Pero este, pedazo de arpía, se dijo Jacob mientras recobraba el aliento, ha sido el último capítulo de tu cuento.
Se levantó tambaleante, sin soltar la máscara, y se acercó hasta el cuerpo de Celine para recuperar el cuchillo, que extrajo sin miramientos de su esternón. Luego caminó hasta la puerta del vagón, donde aporreó con pesadez el interruptor de la parada de emergencia. En el exterior, un jardín de chispas brotó de los raíles, en fricción con la forzosa frenada de aquel tubo de metal de veinte toneladas. Cuando se detuvo por completo tan solo quedaban dos kilómetros de trayecto para llegar a la estación este. Jacob separó la doble puerta con las manos y bajó a la calle de un salto. Se encontraba frente a un paseo marginal con bazares de comida maloliente y tenduchas decrépitas.
Al fin aire libre.
Tiró de mala manera la máscara al suelo. Los transeúntes y comerciantes que deambulaban por la zona dejaron momentáneamente lo que estaban haciendo y lo observaron como si fuera un soldado que volviera de una guerra de la que no habían tenido constancia. Él los desafío a todos con la mirada, pero no vio a nadie conocido o que intuyera que pudiese acarrearle problemas. Echó a andar hacia el este, sucio, sangrando, malhumorado; la gente se apartó a su paso.
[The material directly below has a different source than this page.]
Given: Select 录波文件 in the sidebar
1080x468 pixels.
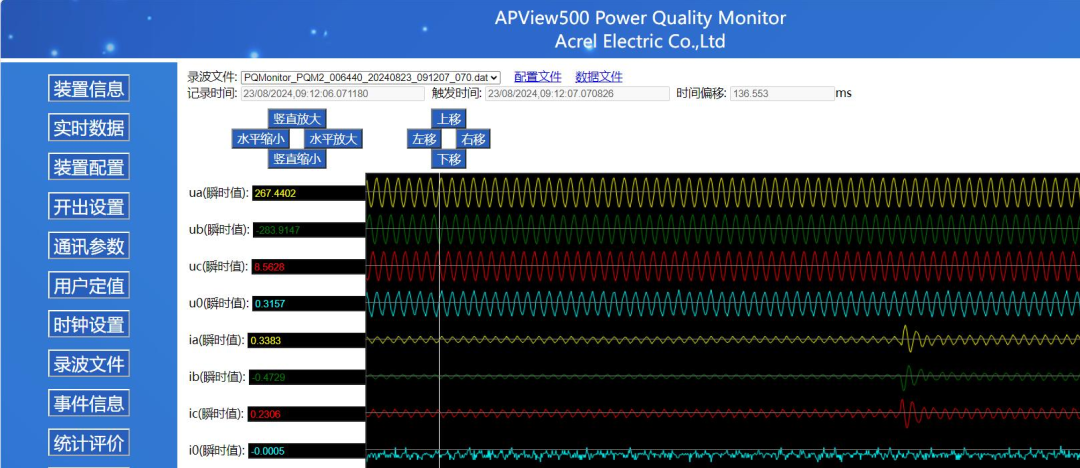Looking at the screenshot, I should [x=89, y=364].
Se acercaría con cuidado a la estación este a través de callejones y tejados. Supuso que le estarían esperando pero había algo que necesitaba comprobar con urgencia. Alguien había contratado a la Cuentacuentos para matarle, eso era evidente. Y solo una persona sabía dónde iba a estar él.
Su rostro se endureció a medida que la ira empezó a cabalgar con fuerza por sus venas.
Fergus… maldijo ese nombre en sus adentros.